Cuban state media commemorated the 68th anniversary of the Revolutionary National Strike of April 9, 1958, with tributes and patriotic speeches, while maintaining complete silence on the protests shaking the island, which the regime dismisses as "vandalism."
Canal Caribe dedicated a video of over three minutes to glorify the strike called by the July 26 Movement against the dictatorship of Fulgencio Batista, poetically describing how the blood spilled in the streets did not extinguish the rebellion, but nourished it.
The Cuban News Agency covered an event in Matanzas where students, teachers, and authorities from the Communist Party paid tribute to the local martyrs of that incident and highlighted the determination of the young people who took to the streets to demand the end of the dictatorship.

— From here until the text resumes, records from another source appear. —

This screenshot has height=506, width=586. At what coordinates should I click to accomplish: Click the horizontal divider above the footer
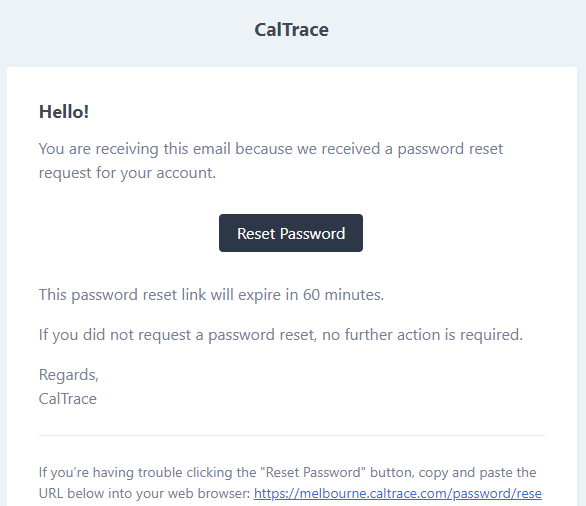292,435
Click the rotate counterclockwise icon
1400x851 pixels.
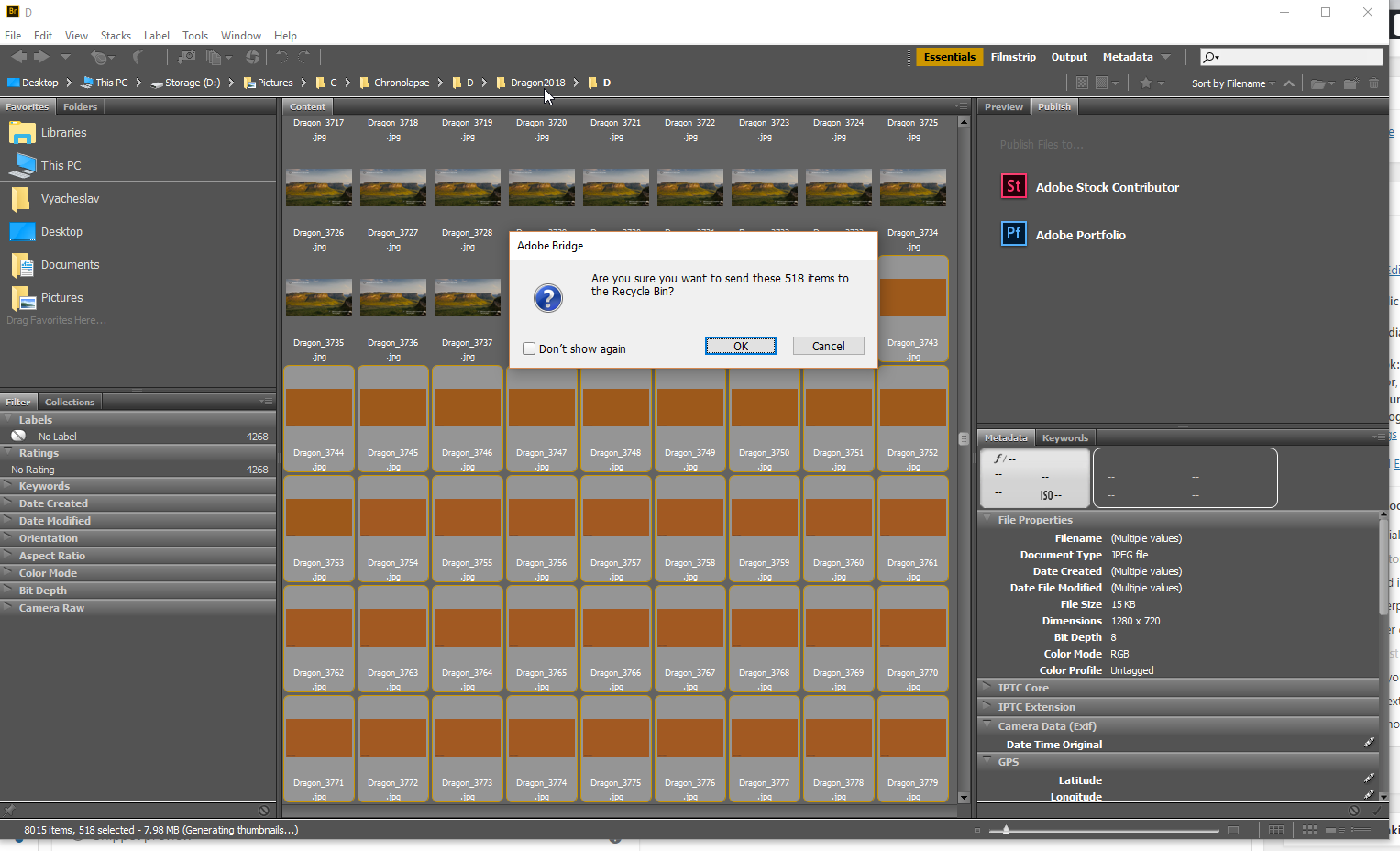click(x=281, y=57)
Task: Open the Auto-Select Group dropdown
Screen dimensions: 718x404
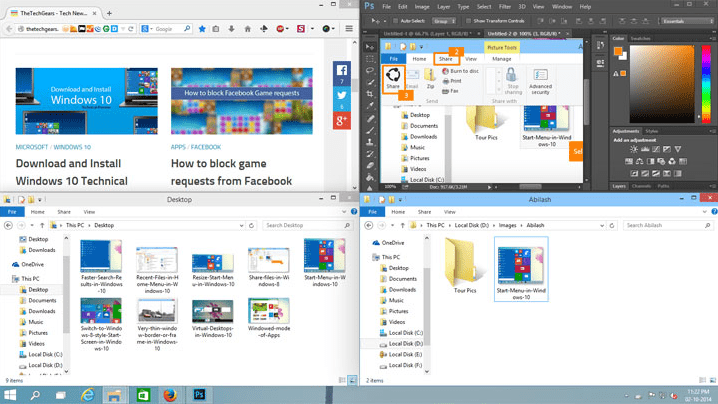Action: point(443,20)
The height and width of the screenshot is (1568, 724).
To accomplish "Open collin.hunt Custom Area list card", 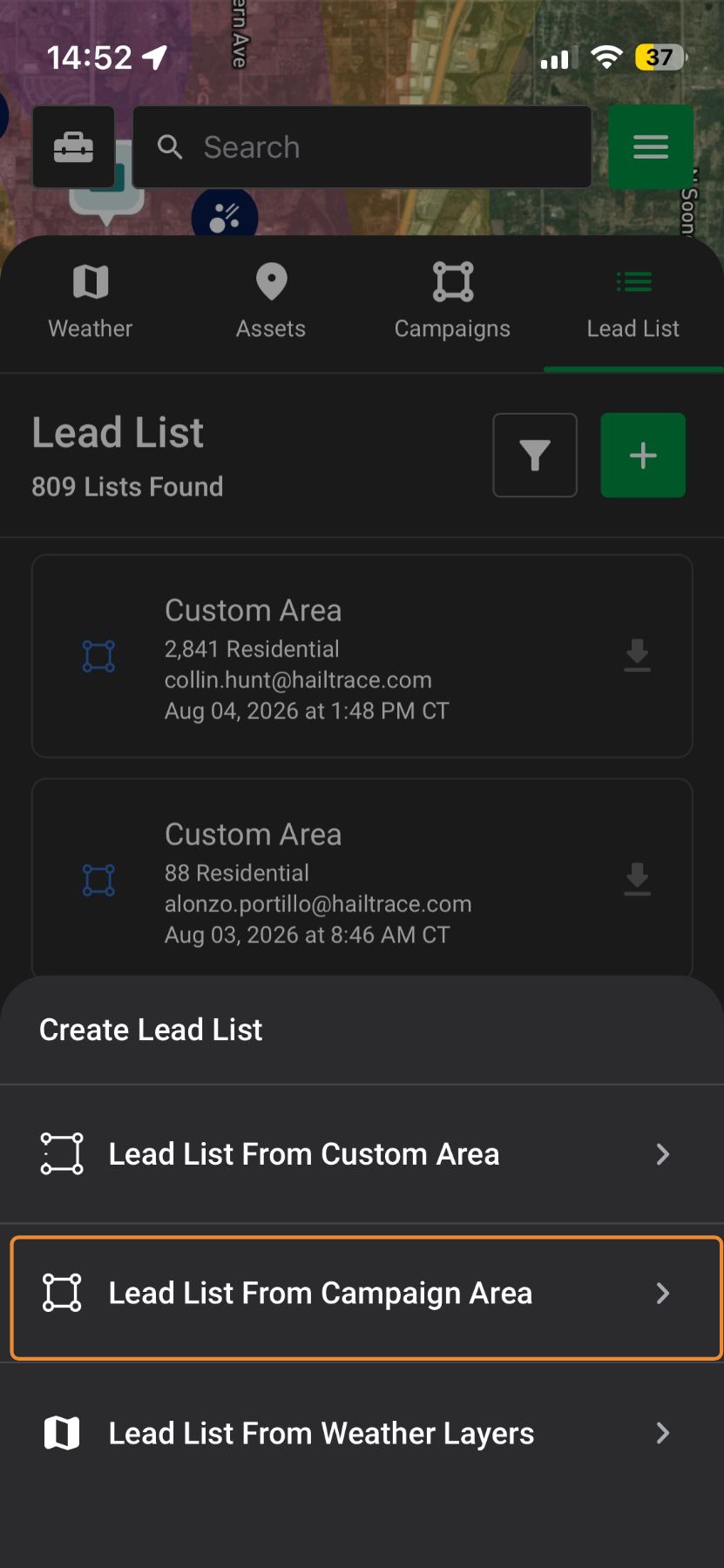I will coord(362,656).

The contradiction is glaring: that same press that glorifies the popular strike of 1958—as one marked by assaults, sabotage, and dozens of deaths—systematically ignores the current protests by Cubans demanding electricity, water, food, and medicine.
On March 13 and 14, Morón, located in Ciego de Ávila, was the scene of the largest wave of demonstrations since July 11, 2021, featuring pot banging, shouts of "Liberty!" and "Homeland and Life," and the burning of furniture in front of the municipal headquarters of the Communist Party.
The regime's response was radically different from the admiration with which it recalls the rebellion of 1958: President Miguel Díaz-Canel described the protests as "vandalism" and "violence," warning that there will be no impunity for vandalism".
Although Díaz-Canel acknowledged that "the prolonged blackouts understandably cause discontent among our people," he insisted that "what will never be understandable, justified, or accepted is violence and vandalism that threatens public tranquility and the security of our institutions."
Regime officials referred to the protesters as "antisocials" and "riffraff," echoing the language used by the official press during the events of July 11, 2021, when Granma headlined "mercenary provocations at the service of the enemy in several provinces."
On the same day that state media commemorated the 1958 strike, protests with pots and pans took place in Guantánamo after 23 hours without electricity, and the day before there was a massive pots and pans protest in Santos Suárez, Havana, due to 15 hours of blackout.
The double standard is the essence of the official narrative: popular rebellion is heroic when it happened 68 years ago and the regime needs it as a foundational myth; when it occurs today, in the face of 67 years of communist dictatorship, it becomes a crime.